→ ESTRATTO DELLA FONTE

Campania Stories, pregi e difetti del vino dal Sannio al Cilento

L'edizione 2022 dell'evento dedicato al vino campano è stata l'occasione per una riflessione sulla produzione regionale, che conta 1,4 milioni di ettolitri per 26mila ettari di vigneti

08 settembre 2022 | 16:02
di Vincenzo D’Antonio

Si è appena conclusa l’edizione 2022 di Campania Stories. Tanti gli spunti di riflessioni atti ad agevolare le considerazioni sullo scenario attuale del vino in Campania, quella Campania Felix che da sempre ha nella coltura della vite uno dei tratti distintivi della sua produzione agroalimentare.

Tutti i numeri del vino campano

Facciamo prima parlare i numeri. Forniamo dati salienti sulla base dei quali possiamo procedere a tratteggiare la situazione attuale ed individuare le prospettive di evoluzione.

Come al solito, elogio del pressappoco: dati approssimati a beneficio di ergonomia di lettura e di memorizzazione, senza che ciò maculi la definizione attendibile dello scenario. La produzione vitivinicola campana si attesta su poco meno di 1,4milioni di ettolitri, ovvero poco meno del 3% del totale nazionale. La superficie vitata regionale ammonta a circa 26mila ettari di vigneto, ovvero il 4% circa della superficie vitata nazionale. L’economia del vino ha un valore stimato di circa 72milioni di euro, pari a poco più del 2% del valore nazionale.

→ DATI

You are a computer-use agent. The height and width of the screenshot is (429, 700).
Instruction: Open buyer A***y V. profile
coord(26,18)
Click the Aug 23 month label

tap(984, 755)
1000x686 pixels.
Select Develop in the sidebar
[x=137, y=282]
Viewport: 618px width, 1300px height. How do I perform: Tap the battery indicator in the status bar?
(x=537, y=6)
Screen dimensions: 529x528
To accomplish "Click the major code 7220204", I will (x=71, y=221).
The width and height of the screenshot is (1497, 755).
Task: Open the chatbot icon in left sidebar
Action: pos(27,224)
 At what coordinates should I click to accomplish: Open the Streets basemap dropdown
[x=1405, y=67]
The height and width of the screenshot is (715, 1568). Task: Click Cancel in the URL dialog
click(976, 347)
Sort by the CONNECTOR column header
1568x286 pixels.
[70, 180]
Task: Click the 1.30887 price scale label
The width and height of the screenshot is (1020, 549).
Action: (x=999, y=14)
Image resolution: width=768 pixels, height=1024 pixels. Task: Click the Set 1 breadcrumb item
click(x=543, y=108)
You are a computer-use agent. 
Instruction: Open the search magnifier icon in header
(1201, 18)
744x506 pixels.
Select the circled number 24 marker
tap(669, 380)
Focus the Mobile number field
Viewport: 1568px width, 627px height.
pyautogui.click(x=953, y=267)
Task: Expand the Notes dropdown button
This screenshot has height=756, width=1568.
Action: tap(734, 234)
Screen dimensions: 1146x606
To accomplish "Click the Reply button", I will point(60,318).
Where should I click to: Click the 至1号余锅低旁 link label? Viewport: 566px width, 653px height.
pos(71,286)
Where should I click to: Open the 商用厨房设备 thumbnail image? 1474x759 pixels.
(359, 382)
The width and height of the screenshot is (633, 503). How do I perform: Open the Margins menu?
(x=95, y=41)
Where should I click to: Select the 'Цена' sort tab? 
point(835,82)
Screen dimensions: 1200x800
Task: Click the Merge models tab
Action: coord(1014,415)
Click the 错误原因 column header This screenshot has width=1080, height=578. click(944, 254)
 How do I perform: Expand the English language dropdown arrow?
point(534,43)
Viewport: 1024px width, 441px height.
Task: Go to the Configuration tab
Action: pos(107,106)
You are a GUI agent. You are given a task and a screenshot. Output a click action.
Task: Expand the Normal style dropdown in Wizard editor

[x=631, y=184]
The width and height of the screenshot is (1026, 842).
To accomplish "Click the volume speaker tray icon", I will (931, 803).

→ IL TUO OBIETTIVO
Puoi trascrivere parola per parola il passo dell'articolo su Campania Stories che comincia con "Facciamo prima parlare" e prosegue fino a "prospettive di evoluzione."?

→ SOLUZIONE
Facciamo prima parlare i numeri. Forniamo dati salienti sulla base dei quali possiamo procedere a tratteggiare la situazione attuale ed individuare le prospettive di evoluzione.